◆ Required work
Please output the listing that follows exactly, but keep all images out.

◆ Exercise materials
<<<<

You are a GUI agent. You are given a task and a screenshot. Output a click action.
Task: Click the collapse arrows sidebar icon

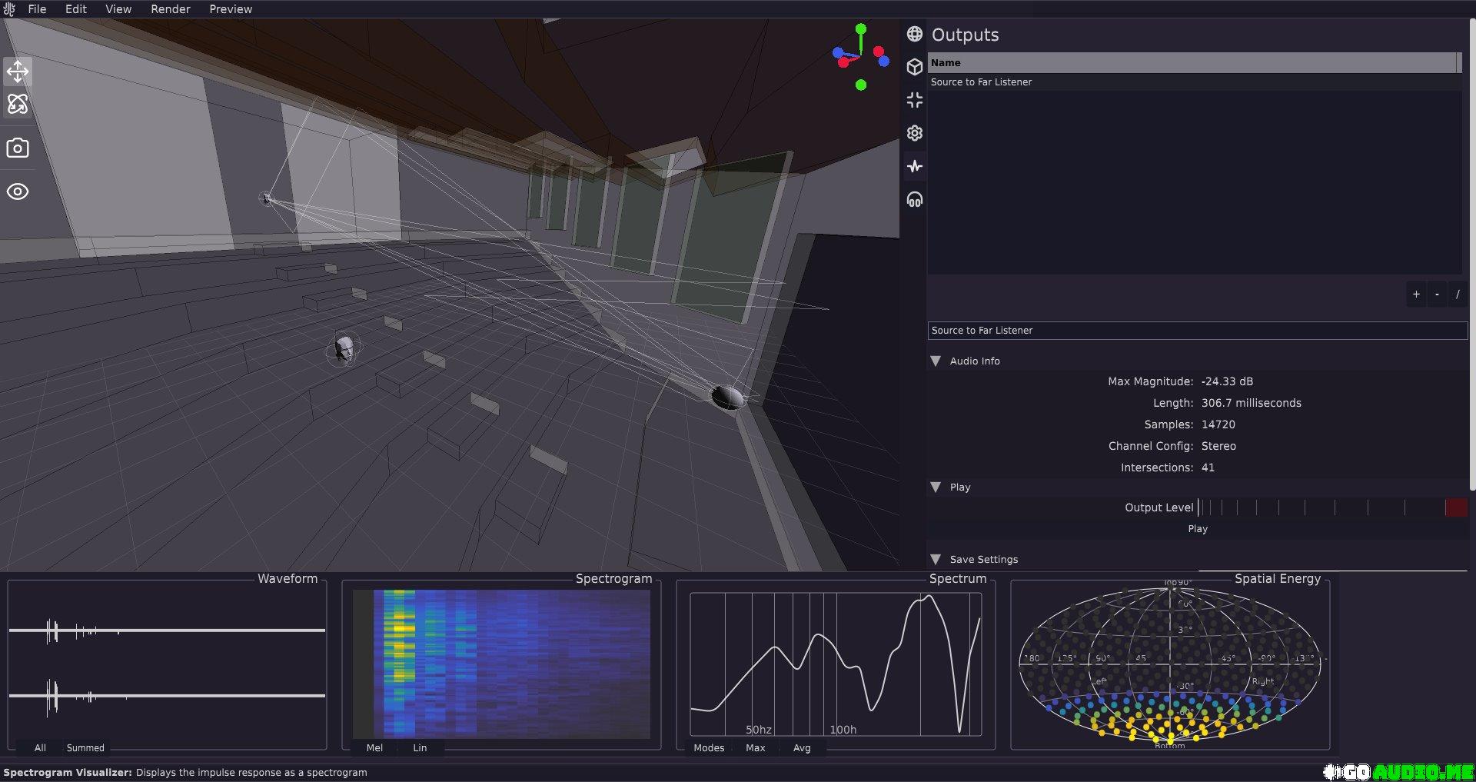pos(914,100)
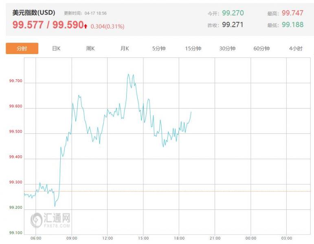Click the red up-arrow price indicator
314x244 pixels.
86,26
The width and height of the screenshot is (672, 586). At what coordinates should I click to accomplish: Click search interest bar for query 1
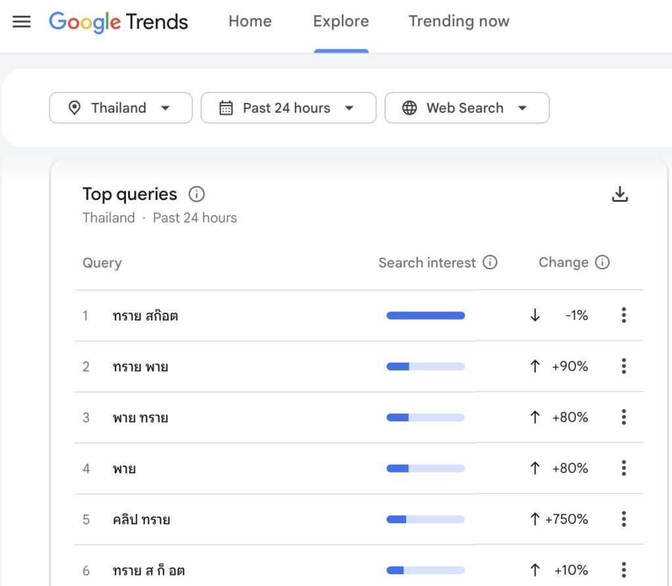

>>>>

◆ Exercise output
You are a GUI agent. You are given a task and a screenshot. Output a click action.
Task: Click the collapse arrows sidebar icon

pos(914,100)
Click the red up-arrow price indicator
314x244 pixels.
86,26
The width and height of the screenshot is (672, 586). At what coordinates should I click to accomplish: Click search interest bar for query 1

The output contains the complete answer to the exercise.